The H3K27me3 mark maintains cellular identity by suppressing super-enhancers that specify other cell types (Adam et al., 2015; Tee and Reinberg, 2014). At cell type SEs, post-treated ICE cells had weaker H3K27me3 signals, three out of four of which were SEs that dictate neuronal cell types in the embryonic brain, olfactory bulb and cerebellum (Figure 4A). An assessment of GO processes or tissue types of transcriptional profiles that overlap genes with decreased H3K27me3 revealed that 4 and 6 out of the top 10 were involved in neuronal processes and tissue types including cerebral cortex, spinal cord, and cerebellum (Figure 4C, 4D and S5I). H3K27me3 signals were lower across promoter regions of genes that specify neuronal fate, including the Neurod1 gene, which lies within a cerebellum SE, and the neurofilament gene Nefh, which maintains neuronal caliber (Figure 4E).

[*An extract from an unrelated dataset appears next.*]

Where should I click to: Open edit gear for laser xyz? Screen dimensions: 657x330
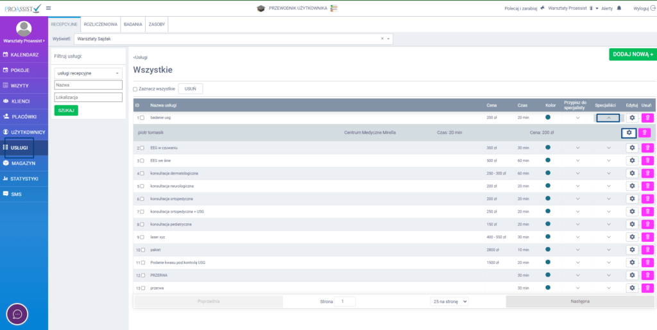point(632,237)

These findings indicated that epigenetically aged MEFs might have shifted away from a fibroblast lineage and more towards a neuronal landscape. If so, they should be primed to differentiate into neuronal cell types. To test this, Cre and ICE post-treated MEFs were subjected to a standard 17-day neuronal reprogramming protocol that uses small molecules to induce neuronal genes and inactivate fibroblast genes such as Col1A1 (Li et al., 2015) (Figure 4F, 4G, S6A and S6B). During reprogramming, Neurod1 and Nefh were 8-15-fold more easily derepressed in ICE MEFs than in Cre control cells (Figure 4G and S6C). Compared to the Cre controls, 2.5-fold more ICE-derived neurons were created along with 4-fold higher levels of Tuj1, a canonical neuronal cell marker (Figure 4H).

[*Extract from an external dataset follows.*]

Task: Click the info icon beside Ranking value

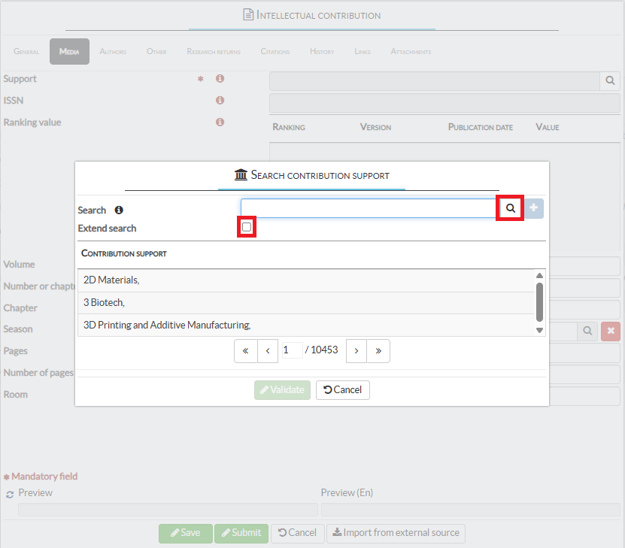Action: pyautogui.click(x=220, y=122)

The trans-differentiation of MEFs to adipocytes is another well-established system for evaluating cellular plasticity. Unlike neurons, which must be generated from embryonic or iPS cells, the fibroblasts of adult mice can be trans-differentiated into adipocytes, allowing us to test if ICE cells behaved like normal aged cells (Alexander et al., 1998). Prior to treatment, compared to Cre controls, ICE cells had significantly more H3K27ac in the enhancer region of the adipocyte master regulator Pparg (Figure S6D) and after seven days of treatment with adipogenic reprogramming factors, there was a significant increase in lipid droplets in ICE cells relative to Cre controls, paralleling the known effect of aging (Figure S6E-S6F).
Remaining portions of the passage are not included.